Bill still wonders, wistfully, "Who would ever steal something that was so much fun for the community?" Nevertheless, Hanover natives did not falter in expressing their concern and intrepid optimism. The Valley News was sprinkled with ads and letters to the editor like, "Halloween dream, Pig and Wolf come home." Neighborhood children created "Wanted" posters.
Then came January 4th, the day that turned attorney Dan Grossman into a lauded, Hanover hero. As he was driving up I-91 that morning, his eagle eyes spotted two shadowy figures in the distance, atop a Vermont farm hillside freshly blanketed in snow.
Lying on a grill in the middle of a snowy field was Pig, while Wolf stood close by with a hotdog and skewer in his hand. Returned in kind, Bill Hammond found his pig and wolf -- with hot dog still in hand -- peering in to his side door as if to say, "We're home!""
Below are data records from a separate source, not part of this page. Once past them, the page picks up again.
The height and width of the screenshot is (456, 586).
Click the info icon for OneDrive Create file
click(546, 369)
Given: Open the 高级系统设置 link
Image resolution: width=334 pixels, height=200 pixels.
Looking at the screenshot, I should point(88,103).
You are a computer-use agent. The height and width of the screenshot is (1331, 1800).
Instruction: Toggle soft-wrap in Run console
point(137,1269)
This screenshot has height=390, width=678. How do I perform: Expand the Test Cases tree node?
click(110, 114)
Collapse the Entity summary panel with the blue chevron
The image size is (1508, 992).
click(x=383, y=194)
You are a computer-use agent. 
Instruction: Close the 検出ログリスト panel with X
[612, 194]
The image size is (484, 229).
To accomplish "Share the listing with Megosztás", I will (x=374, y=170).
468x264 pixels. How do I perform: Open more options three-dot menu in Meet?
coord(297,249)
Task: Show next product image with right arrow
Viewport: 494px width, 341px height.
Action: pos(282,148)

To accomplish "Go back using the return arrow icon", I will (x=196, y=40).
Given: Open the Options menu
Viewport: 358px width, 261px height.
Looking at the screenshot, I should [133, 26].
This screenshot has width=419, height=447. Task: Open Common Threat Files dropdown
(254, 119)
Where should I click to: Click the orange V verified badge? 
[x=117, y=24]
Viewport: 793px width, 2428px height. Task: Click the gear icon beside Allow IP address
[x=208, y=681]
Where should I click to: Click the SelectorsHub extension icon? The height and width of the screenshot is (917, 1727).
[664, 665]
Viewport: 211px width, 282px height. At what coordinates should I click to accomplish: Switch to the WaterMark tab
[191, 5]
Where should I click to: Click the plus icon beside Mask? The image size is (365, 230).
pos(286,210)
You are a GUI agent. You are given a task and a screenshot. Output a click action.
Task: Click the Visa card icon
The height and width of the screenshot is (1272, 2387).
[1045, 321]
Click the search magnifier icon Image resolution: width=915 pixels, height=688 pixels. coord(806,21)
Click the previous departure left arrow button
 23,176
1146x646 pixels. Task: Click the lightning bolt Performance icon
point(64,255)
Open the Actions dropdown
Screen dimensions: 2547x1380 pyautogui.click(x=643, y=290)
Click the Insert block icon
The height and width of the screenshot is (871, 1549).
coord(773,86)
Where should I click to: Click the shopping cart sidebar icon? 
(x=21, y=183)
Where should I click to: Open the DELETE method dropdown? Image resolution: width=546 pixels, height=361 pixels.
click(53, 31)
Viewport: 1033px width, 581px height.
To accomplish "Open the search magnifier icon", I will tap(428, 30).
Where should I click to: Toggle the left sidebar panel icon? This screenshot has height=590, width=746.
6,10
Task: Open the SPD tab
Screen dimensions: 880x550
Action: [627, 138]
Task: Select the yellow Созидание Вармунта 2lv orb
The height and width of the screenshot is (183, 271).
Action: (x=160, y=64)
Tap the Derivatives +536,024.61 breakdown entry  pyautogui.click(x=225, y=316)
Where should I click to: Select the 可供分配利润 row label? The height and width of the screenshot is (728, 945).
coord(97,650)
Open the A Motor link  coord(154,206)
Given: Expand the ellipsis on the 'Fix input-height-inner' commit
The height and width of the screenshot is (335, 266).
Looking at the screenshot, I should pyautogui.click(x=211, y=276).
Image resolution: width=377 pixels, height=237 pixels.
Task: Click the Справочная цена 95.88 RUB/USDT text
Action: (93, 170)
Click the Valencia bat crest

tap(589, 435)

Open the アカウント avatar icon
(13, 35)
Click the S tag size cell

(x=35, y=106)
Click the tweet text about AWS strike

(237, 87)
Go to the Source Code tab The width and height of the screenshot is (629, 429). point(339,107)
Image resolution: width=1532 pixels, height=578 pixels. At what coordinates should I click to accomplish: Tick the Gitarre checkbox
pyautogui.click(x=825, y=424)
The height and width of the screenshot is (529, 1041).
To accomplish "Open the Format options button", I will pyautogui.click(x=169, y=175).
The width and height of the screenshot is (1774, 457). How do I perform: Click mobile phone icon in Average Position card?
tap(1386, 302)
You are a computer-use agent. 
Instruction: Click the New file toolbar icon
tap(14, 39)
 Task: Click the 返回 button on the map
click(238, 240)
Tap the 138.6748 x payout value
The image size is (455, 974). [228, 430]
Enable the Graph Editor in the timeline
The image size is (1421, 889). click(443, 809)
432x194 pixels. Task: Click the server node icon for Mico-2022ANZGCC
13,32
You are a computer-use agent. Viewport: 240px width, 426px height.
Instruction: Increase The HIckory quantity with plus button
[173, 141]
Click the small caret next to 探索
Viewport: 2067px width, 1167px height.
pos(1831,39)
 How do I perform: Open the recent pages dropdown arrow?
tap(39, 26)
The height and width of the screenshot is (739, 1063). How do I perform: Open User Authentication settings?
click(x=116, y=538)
Indeed. "Home Again, Home Again, Jiggedy-Jig!" broadcast the headline in The Concord Monitor. Fanfare, scrutiny, enthusiasm and much questioning ensued during a homecoming befit for humans. Hanover police officer Frank Moran asked Hammond, "any signs that the Pig and Wolf were sexually molested?" Bill Hammond could only laugh and utter an emphatic "No!" With that, Officer Moran declared, "Okay then, we're dropping the case."
Now that was settled, the two sojourners could proceed. Wolf and Pig were ready to celebrate with their closest friends. The Hammonds rolled out their own grill. A wrought iron Don Quixote riding Rocinante, fellow Willy Black carvings, plastic pink flamingoes, and a cornucopia of other statues were amongst those who responded to Bill Hammond's letter to the editor, inviting all of the Upper Valley's lawn ornaments to come and flounce in his famous front yard.
The celebrities remain "stoic...unfazed," by the constant attention, Hammond said. "Actually they've never been asked to give speeches anywhere. You know, they're wooden. They don't really come across all that well." But without having to utter a word, they are the constant talk of the town. Most recently, with their glossy wall calendar that sold out in weeks. And I'll gladly admit that I bought three copies.